O Projeto de Lei 6414/25 propõe alterar a Lei Orgânica da Assistência Social (Loas) para permitir que o responsável legal, reconhecido como cuidador, receba o Benefício de Prestação Continuada (BPC) por 12 meses após a morte do titular. Atualmente, o benefício é encerrado imediatamente com o falecimento da pessoa assistida.
A iniciativa, de autoria da deputada Clarissa Tércio (PP-PE), está em análise na Câmara dos Deputados. Para acessar o benefício temporariamente, o cuidador deve ter sido reconhecido administrativamente antes do óbito, sem a necessidade de novas comprovações após a morte.

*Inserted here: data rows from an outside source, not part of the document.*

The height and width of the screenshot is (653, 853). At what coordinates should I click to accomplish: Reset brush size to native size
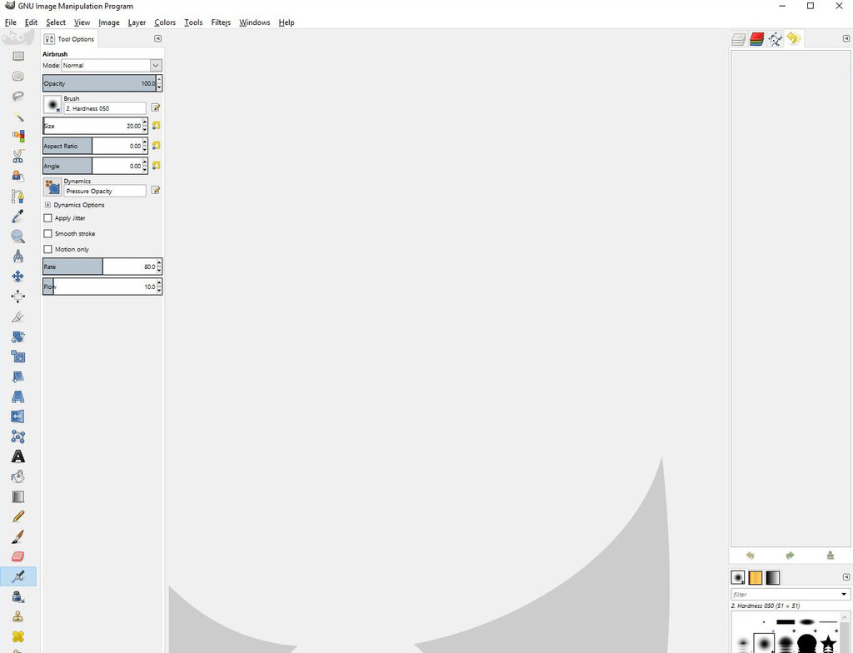coord(156,126)
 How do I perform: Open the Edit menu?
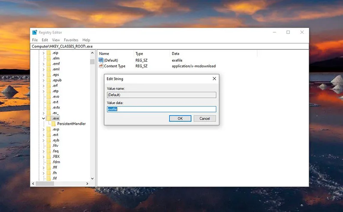45,40
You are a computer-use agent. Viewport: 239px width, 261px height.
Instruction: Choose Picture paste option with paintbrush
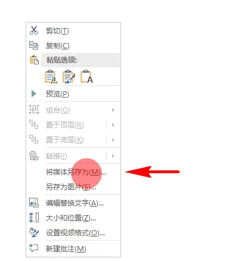69,76
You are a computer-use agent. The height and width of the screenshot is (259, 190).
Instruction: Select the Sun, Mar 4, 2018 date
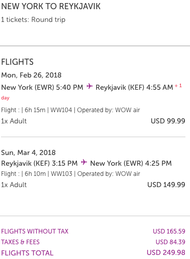[29, 152]
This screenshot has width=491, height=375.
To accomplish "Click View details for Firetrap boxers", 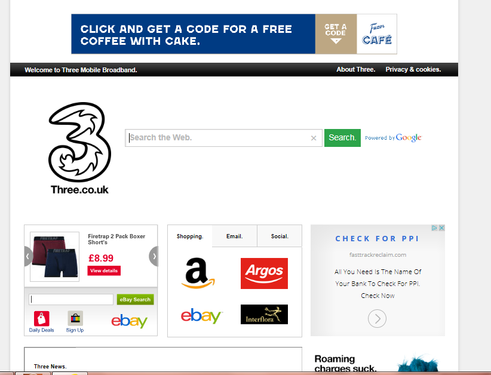I will point(104,271).
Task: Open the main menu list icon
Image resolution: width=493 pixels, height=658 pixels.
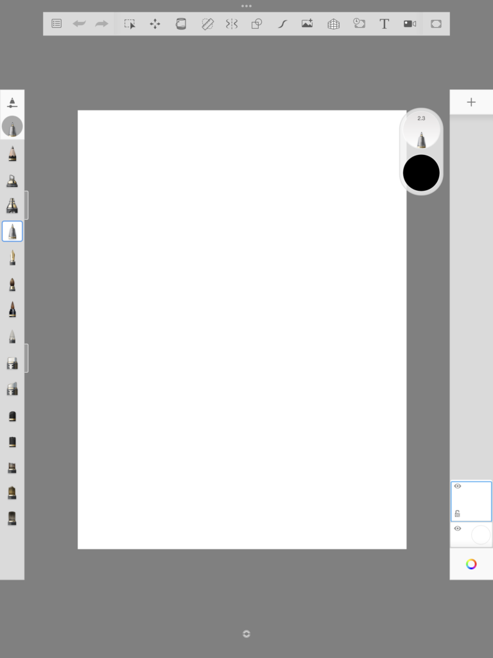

O recebimento do BPC ficará condicionado à participação em programas de capacitação, qualificação profissional ou inclusão produtiva, com termos e prazos a serem definidos pelo governo.
De acordo com a parlamentar, a medida busca assegurar uma proteção social mínima em momentos de vulnerabilidade para quem dedicou a vida ao cuidado de idosos ou pessoas com deficiência. Ela descreve a proposta como excepcional, temporária, humanitária, proporcional e socialmente necessária, fortalecendo a política de assistência social sem desvirtuar a finalidade do BPC.
O BPC é concedido a pessoas com 65 anos ou mais, ou com deficiência de qualquer idade, cuja renda familiar per capita seja baixa. A Lei 8.742/93, que regula a assistência social, não prevê atualmente benefícios aos cuidadores após a morte do titular.
O projeto tramitará em caráter conclusivo pelas comissões de Seguridade Social e Família; de Finanças e Tributação; e de Constituição e Justiça e de Cidadania. Para se tornar lei, precisará de aprovação na Câmara e no Senado.